Several wells are less expensive than just one, Mr Eastwood said. In a recent e-mail about this year’s well efforts he added, “We really are looking to put five in.” Rates are discounted when more than one well is built. When they do only do one in remote areas, costs are “a lot more than $7,000,” he said, because of the transport of the equipment and the labor in getting to the areas, he said.
But they will fund just one or two at a time if that is all they can fund. “People need water more than we need to save money,” Mr Eastwood said.
Calvary Chapel
Calvary Chapel Southbury volunteers are committed to improving the lives of the people in sub-Saharan Africa by providing access to food, training, education, and resources along with hope for a new way of life; 100 percent of the proceeds that they raise go directly to humanitarian efforts.

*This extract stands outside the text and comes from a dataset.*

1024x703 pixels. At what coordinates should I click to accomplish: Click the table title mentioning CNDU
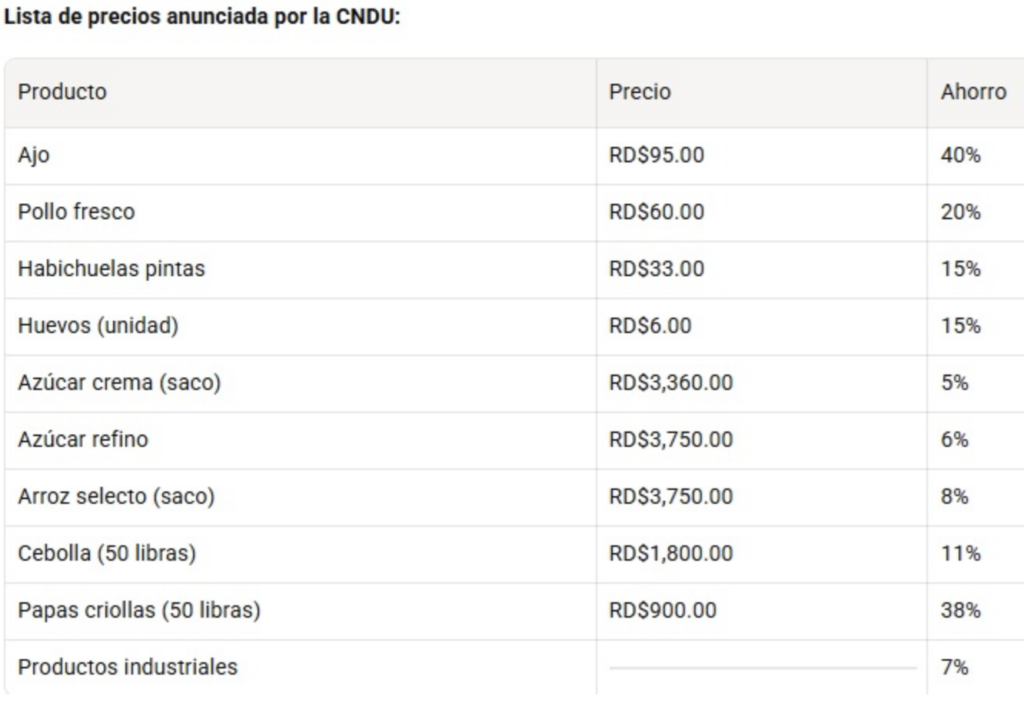pyautogui.click(x=202, y=18)
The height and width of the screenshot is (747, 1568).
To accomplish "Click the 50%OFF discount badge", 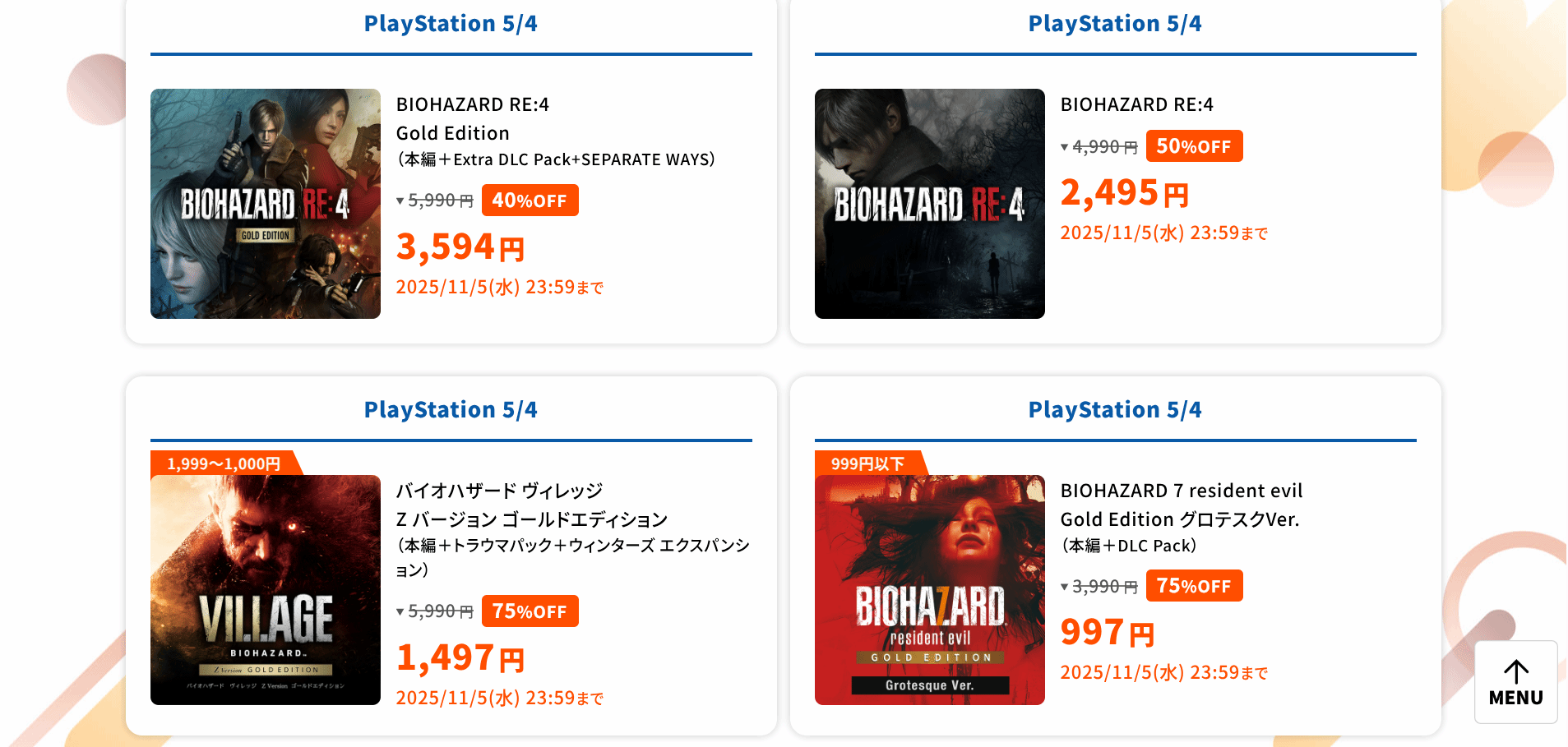I will tap(1194, 146).
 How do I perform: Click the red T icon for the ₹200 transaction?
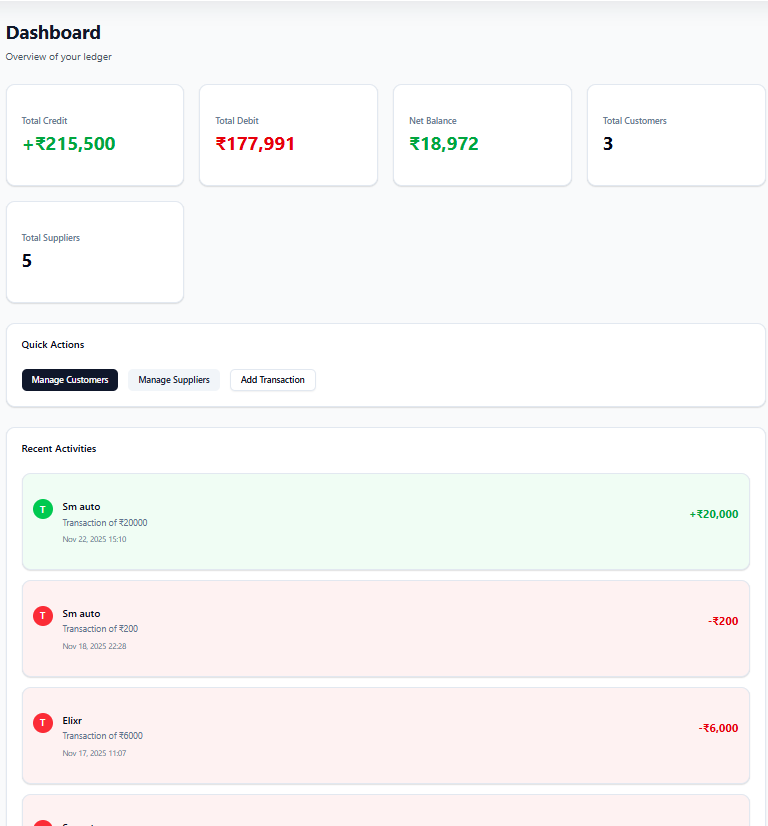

Children in Malawi are not allowed to attend school without a specific uniform, which most people who live in these remote areas cannot afford. In all, 91 children received a uniform and along with it, the immeasurable gift of an education.
For more information or to get involved, call Calvary Chapel Southbury at 203-267-5441 or e-mail calvary@calvarysouthbury.com.
To donate to the Sandy Hook Family Memorial, see its page on Facebook, or stop at the People’s Bank in the Big Y Shopping Center, which has the memorial’s account. Anyone can make a deposit into the account, Mr Yacko said.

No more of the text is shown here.